The Transition to Public Special Education

Tate is having wonderful experiences at school. He likes school and that is so important. But that has not always been the case. Once upon a time, he cried almost every morning before school. School was very stressful for him. He had a lot of needs that were not being met. He could not communicate his needs. Anxiety ruled him. It was hard on him and it was hard on our whole family. Because when Tate is unhappy, we are all unhappy.

When Tate began kindergarten he had come straight out of early intervention. He began Applied Behavior Analysis (ABA therapy) before his third birthday and we aimed for forty hours a week of discrete trial. Incidental teaching was used throughout every waking minute, trying to turn his whole day into one learning experience after another. We were trying to “catch him up” to his peers and get him kindergarten ready. We did the ABA with experts in the field of autism and the price tag was huge.

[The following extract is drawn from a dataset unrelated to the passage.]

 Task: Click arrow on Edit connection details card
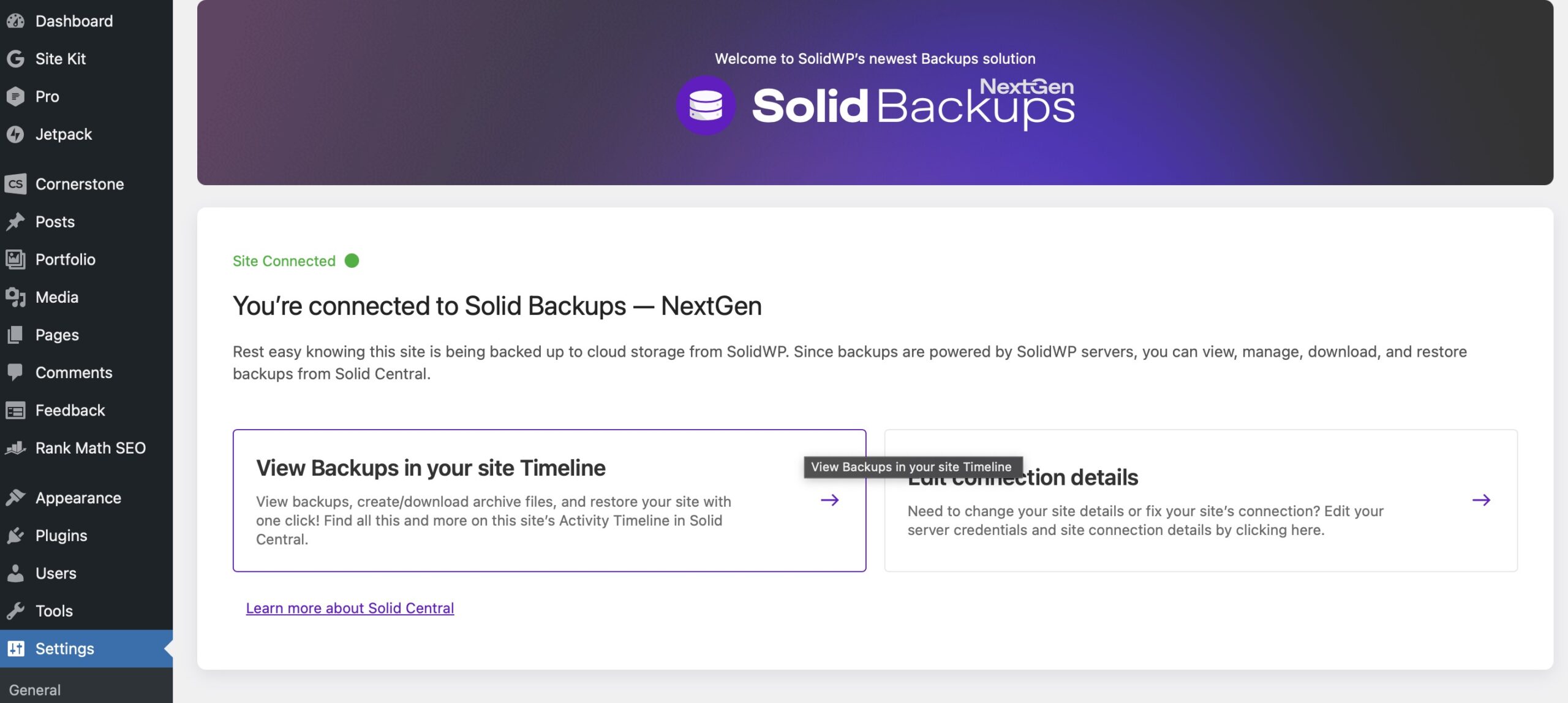click(1481, 500)
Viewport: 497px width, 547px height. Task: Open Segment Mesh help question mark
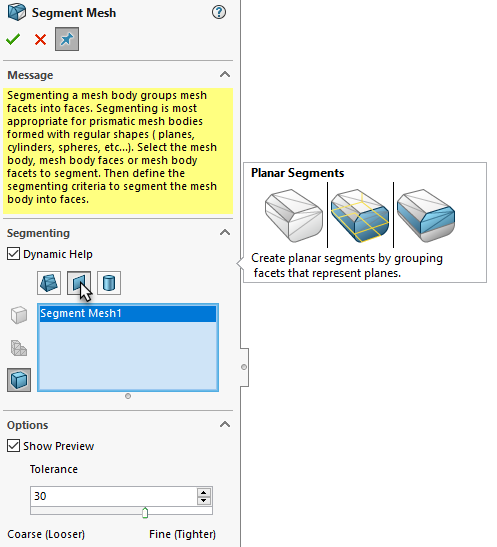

I knew there might be some issues with the public school immediately. One reason being-- I had called the public school and inquired about their preschool program. I also asked about the district’s ability to provide Tate with some services for our in-home ABA therapy program. The voice on the other end of the phone told me if I had determined ABA therapy was best, I had been reading all the wrong books. I knew ABA therapy was the ONLY research-based therapy at the time. So my first impression of the special education director and the program was not good. I did not contact the school district again regarding Tate’s education until he was ready to start kindergarten. We had an IEP meeting so Tate would begin school with paraprofessional support. It was evident from our first meetings the special education providers and I were not going to agree on what an appropriate education for Tate would look like. It did not get better for a long time. I had set my expectations high and I was sorely disappointed. I was also shocked. Tate has five older siblings and I had NEVER had any complaints in the past about our children’s education. I had a lot to learn about the difference between general education and special education.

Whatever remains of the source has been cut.